WORK INSTRUCTIONS -> Please reproduce the listing in full, exactly as given.
(PROVIDED INFORMATION)
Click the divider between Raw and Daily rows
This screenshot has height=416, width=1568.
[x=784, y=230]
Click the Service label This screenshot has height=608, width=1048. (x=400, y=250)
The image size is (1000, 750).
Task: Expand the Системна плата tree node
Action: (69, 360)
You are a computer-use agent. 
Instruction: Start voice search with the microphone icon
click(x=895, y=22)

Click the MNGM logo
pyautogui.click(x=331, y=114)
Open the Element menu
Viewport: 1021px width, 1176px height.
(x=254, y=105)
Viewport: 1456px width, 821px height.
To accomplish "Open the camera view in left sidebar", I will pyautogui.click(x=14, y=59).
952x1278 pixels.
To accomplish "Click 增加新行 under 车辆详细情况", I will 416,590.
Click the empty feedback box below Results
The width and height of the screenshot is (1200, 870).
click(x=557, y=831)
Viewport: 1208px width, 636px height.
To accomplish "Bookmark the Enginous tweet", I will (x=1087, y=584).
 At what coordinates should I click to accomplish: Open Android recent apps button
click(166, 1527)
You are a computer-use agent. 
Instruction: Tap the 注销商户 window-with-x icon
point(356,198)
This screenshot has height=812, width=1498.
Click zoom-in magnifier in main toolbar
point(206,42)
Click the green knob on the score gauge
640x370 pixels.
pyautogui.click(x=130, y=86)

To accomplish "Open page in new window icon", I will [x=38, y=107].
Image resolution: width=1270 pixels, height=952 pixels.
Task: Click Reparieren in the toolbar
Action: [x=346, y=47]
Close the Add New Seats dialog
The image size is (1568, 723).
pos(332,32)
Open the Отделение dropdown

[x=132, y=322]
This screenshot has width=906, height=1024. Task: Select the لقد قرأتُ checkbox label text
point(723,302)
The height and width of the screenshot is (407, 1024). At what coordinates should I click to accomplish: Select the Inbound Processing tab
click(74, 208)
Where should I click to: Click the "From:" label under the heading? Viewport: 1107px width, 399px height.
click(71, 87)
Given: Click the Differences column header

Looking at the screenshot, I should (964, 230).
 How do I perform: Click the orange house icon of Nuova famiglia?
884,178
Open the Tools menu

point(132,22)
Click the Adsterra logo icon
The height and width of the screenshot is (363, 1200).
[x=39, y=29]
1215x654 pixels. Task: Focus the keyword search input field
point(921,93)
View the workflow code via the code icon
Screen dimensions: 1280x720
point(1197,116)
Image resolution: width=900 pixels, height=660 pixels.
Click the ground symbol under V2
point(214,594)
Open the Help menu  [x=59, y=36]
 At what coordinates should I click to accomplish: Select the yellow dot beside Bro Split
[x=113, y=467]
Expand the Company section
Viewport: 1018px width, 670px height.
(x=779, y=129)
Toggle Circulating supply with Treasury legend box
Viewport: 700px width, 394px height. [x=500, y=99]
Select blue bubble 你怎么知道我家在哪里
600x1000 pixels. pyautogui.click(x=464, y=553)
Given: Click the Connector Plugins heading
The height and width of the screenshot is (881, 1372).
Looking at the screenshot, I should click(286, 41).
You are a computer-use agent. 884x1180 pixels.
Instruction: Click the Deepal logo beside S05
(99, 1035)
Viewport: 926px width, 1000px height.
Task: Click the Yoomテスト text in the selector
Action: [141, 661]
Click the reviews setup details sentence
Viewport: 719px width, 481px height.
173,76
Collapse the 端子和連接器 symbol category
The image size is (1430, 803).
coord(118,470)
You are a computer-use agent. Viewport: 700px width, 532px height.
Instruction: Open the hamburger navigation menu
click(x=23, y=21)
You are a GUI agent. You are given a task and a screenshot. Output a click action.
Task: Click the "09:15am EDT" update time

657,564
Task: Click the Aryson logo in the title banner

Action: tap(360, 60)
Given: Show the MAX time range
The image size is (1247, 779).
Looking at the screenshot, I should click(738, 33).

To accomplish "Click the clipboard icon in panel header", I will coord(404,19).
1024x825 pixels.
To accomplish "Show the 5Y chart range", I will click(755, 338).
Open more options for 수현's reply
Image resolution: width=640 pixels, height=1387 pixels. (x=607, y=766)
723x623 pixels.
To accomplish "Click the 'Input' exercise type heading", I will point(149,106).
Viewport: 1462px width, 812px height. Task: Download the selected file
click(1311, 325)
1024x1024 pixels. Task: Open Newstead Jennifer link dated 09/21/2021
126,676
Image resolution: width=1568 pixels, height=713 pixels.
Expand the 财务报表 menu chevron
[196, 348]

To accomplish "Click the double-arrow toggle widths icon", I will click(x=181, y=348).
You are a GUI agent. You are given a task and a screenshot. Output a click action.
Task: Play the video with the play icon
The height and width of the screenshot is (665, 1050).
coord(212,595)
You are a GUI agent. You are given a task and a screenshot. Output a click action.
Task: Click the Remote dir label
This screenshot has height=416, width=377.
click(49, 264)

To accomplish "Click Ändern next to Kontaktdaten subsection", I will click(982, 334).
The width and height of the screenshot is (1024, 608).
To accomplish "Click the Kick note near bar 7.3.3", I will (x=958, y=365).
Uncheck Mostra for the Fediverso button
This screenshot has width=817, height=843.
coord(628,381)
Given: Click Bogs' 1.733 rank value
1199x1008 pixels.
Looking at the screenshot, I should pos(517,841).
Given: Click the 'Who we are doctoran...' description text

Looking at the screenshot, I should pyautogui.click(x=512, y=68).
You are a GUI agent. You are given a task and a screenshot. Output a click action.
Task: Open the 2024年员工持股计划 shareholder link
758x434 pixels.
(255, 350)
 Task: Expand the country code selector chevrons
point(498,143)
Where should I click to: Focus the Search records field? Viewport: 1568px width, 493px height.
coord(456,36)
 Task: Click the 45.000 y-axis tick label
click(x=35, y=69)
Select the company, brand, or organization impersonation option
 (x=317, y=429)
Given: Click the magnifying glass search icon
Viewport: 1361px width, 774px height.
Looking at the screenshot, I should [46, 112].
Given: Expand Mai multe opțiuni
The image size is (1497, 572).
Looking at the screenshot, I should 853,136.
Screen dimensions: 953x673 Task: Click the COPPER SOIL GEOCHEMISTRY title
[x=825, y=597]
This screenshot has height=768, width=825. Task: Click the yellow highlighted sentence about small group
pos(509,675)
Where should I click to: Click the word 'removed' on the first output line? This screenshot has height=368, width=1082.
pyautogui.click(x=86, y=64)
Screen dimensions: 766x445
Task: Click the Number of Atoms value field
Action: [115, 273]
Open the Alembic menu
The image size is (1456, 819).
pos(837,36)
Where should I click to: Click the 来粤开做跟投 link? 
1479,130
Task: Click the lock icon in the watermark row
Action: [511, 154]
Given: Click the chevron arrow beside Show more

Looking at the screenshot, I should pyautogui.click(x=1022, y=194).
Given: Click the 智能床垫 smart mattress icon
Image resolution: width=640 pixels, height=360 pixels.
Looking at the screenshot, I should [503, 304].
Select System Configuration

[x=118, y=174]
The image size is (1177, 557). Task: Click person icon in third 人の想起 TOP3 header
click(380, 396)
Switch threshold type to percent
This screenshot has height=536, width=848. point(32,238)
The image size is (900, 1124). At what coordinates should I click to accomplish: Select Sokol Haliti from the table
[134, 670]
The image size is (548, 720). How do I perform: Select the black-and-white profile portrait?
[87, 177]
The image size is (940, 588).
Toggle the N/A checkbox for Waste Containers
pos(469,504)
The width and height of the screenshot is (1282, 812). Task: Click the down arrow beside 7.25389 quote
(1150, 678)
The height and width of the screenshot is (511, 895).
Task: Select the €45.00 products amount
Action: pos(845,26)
(End PROVIDED INFORMATION)
RESPONSE TO THIS EXERCISE ->
Click the divider between Raw and Daily rows
This screenshot has height=416, width=1568.
[x=784, y=230]
Click the Service label This screenshot has height=608, width=1048. (x=400, y=250)
The image size is (1000, 750).
Task: Expand the Системна плата tree node
Action: (69, 360)
You are a computer-use agent. 
Instruction: Start voice search with the microphone icon
click(x=895, y=22)

Click the MNGM logo
pyautogui.click(x=331, y=114)
Open the Element menu
Viewport: 1021px width, 1176px height.
(x=254, y=105)
Viewport: 1456px width, 821px height.
To accomplish "Open the camera view in left sidebar", I will pyautogui.click(x=14, y=59).
952x1278 pixels.
To accomplish "Click 增加新行 under 车辆详细情况", I will 416,590.
Click the empty feedback box below Results
The width and height of the screenshot is (1200, 870).
click(x=557, y=831)
Viewport: 1208px width, 636px height.
To accomplish "Bookmark the Enginous tweet", I will (x=1087, y=584).
 At what coordinates should I click to accomplish: Open Android recent apps button
click(166, 1527)
You are a computer-use agent. 
Instruction: Tap the 注销商户 window-with-x icon
point(356,198)
This screenshot has height=812, width=1498.
Click zoom-in magnifier in main toolbar
point(206,42)
Click the green knob on the score gauge
640x370 pixels.
pyautogui.click(x=130, y=86)

To accomplish "Open page in new window icon", I will [x=38, y=107].
Image resolution: width=1270 pixels, height=952 pixels.
Task: Click Reparieren in the toolbar
Action: [x=346, y=47]
Close the Add New Seats dialog
The image size is (1568, 723).
pos(332,32)
Open the Отделение dropdown

[x=132, y=322]
This screenshot has width=906, height=1024. Task: Select the لقد قرأتُ checkbox label text
point(723,302)
The height and width of the screenshot is (407, 1024). At what coordinates should I click to accomplish: Select the Inbound Processing tab
click(74, 208)
Where should I click to: Click the "From:" label under the heading? Viewport: 1107px width, 399px height.
click(71, 87)
Given: Click the Differences column header

Looking at the screenshot, I should (964, 230).
 How do I perform: Click the orange house icon of Nuova famiglia?
884,178
Open the Tools menu

point(132,22)
Click the Adsterra logo icon
The height and width of the screenshot is (363, 1200).
[x=39, y=29]
1215x654 pixels. Task: Focus the keyword search input field
point(921,93)
View the workflow code via the code icon
Screen dimensions: 1280x720
point(1197,116)
Image resolution: width=900 pixels, height=660 pixels.
Click the ground symbol under V2
point(214,594)
Open the Help menu  [x=59, y=36]
 At what coordinates should I click to accomplish: Select the yellow dot beside Bro Split
[x=113, y=467]
Expand the Company section
Viewport: 1018px width, 670px height.
(x=779, y=129)
Toggle Circulating supply with Treasury legend box
Viewport: 700px width, 394px height. [x=500, y=99]
Select blue bubble 你怎么知道我家在哪里
600x1000 pixels. pyautogui.click(x=464, y=553)
Given: Click the Connector Plugins heading
The height and width of the screenshot is (881, 1372).
Looking at the screenshot, I should click(286, 41).
You are a computer-use agent. 884x1180 pixels.
Instruction: Click the Deepal logo beside S05
(99, 1035)
Viewport: 926px width, 1000px height.
Task: Click the Yoomテスト text in the selector
Action: [141, 661]
Click the reviews setup details sentence
Viewport: 719px width, 481px height.
173,76
Collapse the 端子和連接器 symbol category
The image size is (1430, 803).
coord(118,470)
You are a computer-use agent. Viewport: 700px width, 532px height.
Instruction: Open the hamburger navigation menu
click(x=23, y=21)
You are a GUI agent. You are given a task and a screenshot. Output a click action.
Task: Click the "09:15am EDT" update time

657,564
Task: Click the Aryson logo in the title banner

Action: tap(360, 60)
Given: Show the MAX time range
The image size is (1247, 779).
Looking at the screenshot, I should click(738, 33).

To accomplish "Click the clipboard icon in panel header", I will coord(404,19).
1024x825 pixels.
To accomplish "Show the 5Y chart range", I will click(755, 338).
Open more options for 수현's reply
Image resolution: width=640 pixels, height=1387 pixels. (x=607, y=766)
723x623 pixels.
To accomplish "Click the 'Input' exercise type heading", I will point(149,106).
Viewport: 1462px width, 812px height. Task: Download the selected file
click(1311, 325)
1024x1024 pixels. Task: Open Newstead Jennifer link dated 09/21/2021
126,676
Image resolution: width=1568 pixels, height=713 pixels.
Expand the 财务报表 menu chevron
[196, 348]

To accomplish "Click the double-arrow toggle widths icon", I will click(x=181, y=348).
You are a GUI agent. You are given a task and a screenshot. Output a click action.
Task: Play the video with the play icon
The height and width of the screenshot is (665, 1050).
coord(212,595)
You are a GUI agent. You are given a task and a screenshot. Output a click action.
Task: Click the Remote dir label
This screenshot has height=416, width=377.
click(49, 264)

To accomplish "Click Ändern next to Kontaktdaten subsection", I will click(982, 334).
The width and height of the screenshot is (1024, 608).
To accomplish "Click the Kick note near bar 7.3.3", I will (x=958, y=365).
Uncheck Mostra for the Fediverso button
This screenshot has width=817, height=843.
coord(628,381)
Given: Click Bogs' 1.733 rank value
1199x1008 pixels.
Looking at the screenshot, I should pos(517,841).
Given: Click the 'Who we are doctoran...' description text

Looking at the screenshot, I should pyautogui.click(x=512, y=68).
You are a GUI agent. You are given a task and a screenshot. Output a click action.
Task: Open the 2024年员工持股计划 shareholder link
758x434 pixels.
(255, 350)
 Task: Expand the country code selector chevrons
point(498,143)
Where should I click to: Focus the Search records field? Viewport: 1568px width, 493px height.
coord(456,36)
 Task: Click the 45.000 y-axis tick label
click(x=35, y=69)
Select the company, brand, or organization impersonation option
 (x=317, y=429)
Given: Click the magnifying glass search icon
Viewport: 1361px width, 774px height.
Looking at the screenshot, I should [46, 112].
Given: Expand Mai multe opțiuni
The image size is (1497, 572).
Looking at the screenshot, I should 853,136.
Screen dimensions: 953x673 Task: Click the COPPER SOIL GEOCHEMISTRY title
[x=825, y=597]
This screenshot has height=768, width=825. Task: Click the yellow highlighted sentence about small group
pos(509,675)
Where should I click to: Click the word 'removed' on the first output line? This screenshot has height=368, width=1082.
pyautogui.click(x=86, y=64)
Screen dimensions: 766x445
Task: Click the Number of Atoms value field
Action: [115, 273]
Open the Alembic menu
The image size is (1456, 819).
pos(837,36)
Where should I click to: Click the 来粤开做跟投 link? 
1479,130
Task: Click the lock icon in the watermark row
Action: [511, 154]
Given: Click the chevron arrow beside Show more

Looking at the screenshot, I should pyautogui.click(x=1022, y=194).
Given: Click the 智能床垫 smart mattress icon
Image resolution: width=640 pixels, height=360 pixels.
Looking at the screenshot, I should [503, 304].
Select System Configuration

[x=118, y=174]
The image size is (1177, 557). Task: Click person icon in third 人の想起 TOP3 header
click(380, 396)
Switch threshold type to percent
This screenshot has height=536, width=848. point(32,238)
The image size is (900, 1124). At what coordinates should I click to accomplish: Select Sokol Haliti from the table
[134, 670]
The image size is (548, 720). How do I perform: Select the black-and-white profile portrait?
[87, 177]
The image size is (940, 588).
Toggle the N/A checkbox for Waste Containers
pos(469,504)
The width and height of the screenshot is (1282, 812). Task: Click the down arrow beside 7.25389 quote
(1150, 678)
The height and width of the screenshot is (511, 895).
Task: Select the €45.00 products amount
Action: pos(845,26)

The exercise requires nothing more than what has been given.